The House has reconvened to debate the move.

Update 11:05 p.m. EDT: Majority Leader Harry Reid declared on the Senate floor: "We will not go to conference with a gun to our head. The first thing the House has to do is pass a clean six-week CR."

"This is all a subterfuge to satisfy the tea party-driven Republicans," Reid said according to MSNBC

Update 10:30 p.m. EDT: The House Rules Committee is meeting to appoint two members to a House-Senate conference, which would breach the midnight dealdine and trigger a shutdown, Fox reports.

A GOP leadership aide said the House would revote its continuing resolution and then appoint two conferees. National Review Online reports that Speaker John Boehner has ruled trying to pass a "clean" CR since his members would revolt.

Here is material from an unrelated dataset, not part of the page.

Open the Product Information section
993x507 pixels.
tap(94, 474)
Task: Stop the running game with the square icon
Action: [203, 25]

Sen. Ted Cruz, R-Texas, tweeted to his fellow Republicans across the Capitol, "#DontBlink," but Sen. John McCain, R-Ariz., said House Republicans should pass a "clean" CR and their strategy "can't win."

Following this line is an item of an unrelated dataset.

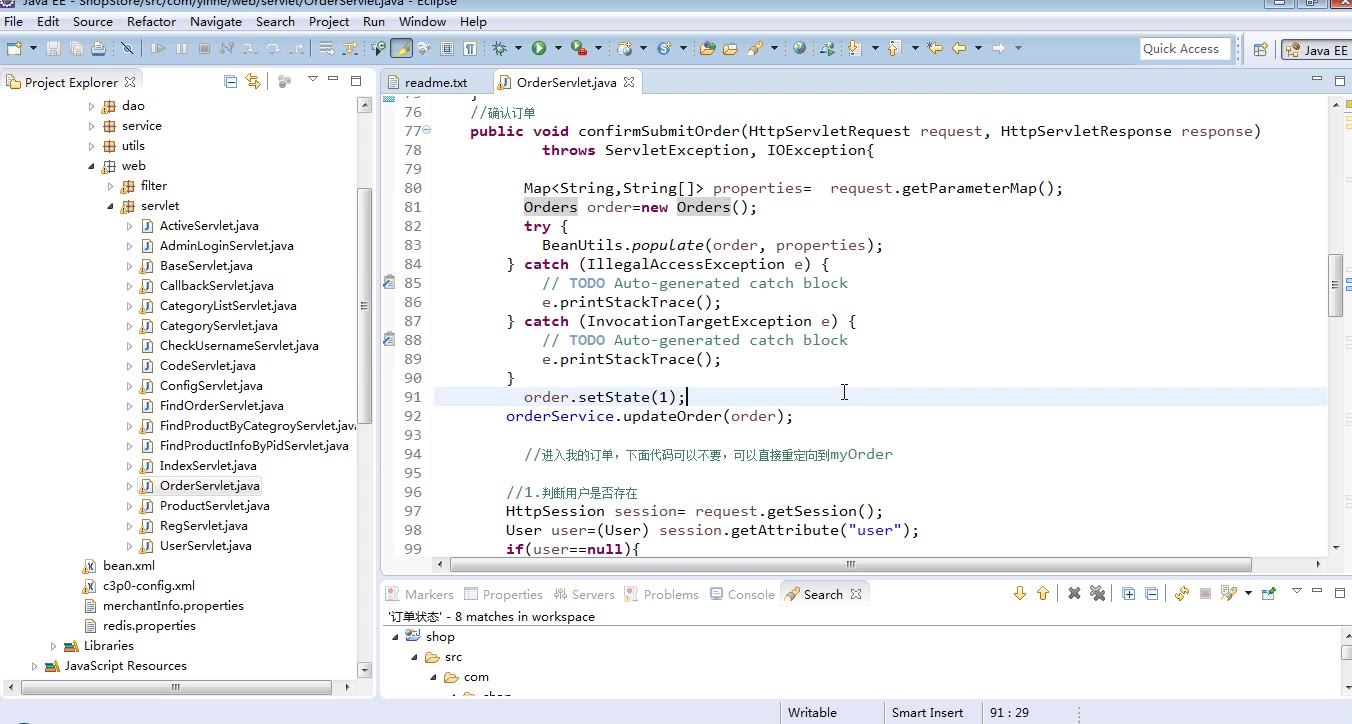Click Back to previous edit location arrow
This screenshot has height=724, width=1352.
[959, 48]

Update 9:40 p.m. EDT: The Senate has rejected the latest measure passed by the House, with less than three hours to go before a federal government shutdown. The vote once again was a party-line 54-46.

Majority Leader Harry Reid said House Republicans have "lost their minds."

Sen. Rand Paul, R-Ky., a leading voice to stop Obamacare, said he favors passing a "clean" continuing resolution for a week or two to continue the negotiations, MSNBC reports.

Update 9 p.m. EDT: The House has passed a resolution keeping the government running but delaying the individual mandate for health care reform by a 228-201 vote.

Twelve Republicans and nine Democrats broke ranks to vote against their leaders' wishes. The Senate is expected to reconvene shortly.

Original story:

A “revolt” by House Republican “moderates” fizzled Monday evening when the chamber took a procedural step at 7:15 p.m. EDT toward its next vote on a spending bill with anti-Obamacare provisions.

Meanwhile President Barack Obama suggested a six-week extension of government funding in a phone call to GOP leader, CBS reported.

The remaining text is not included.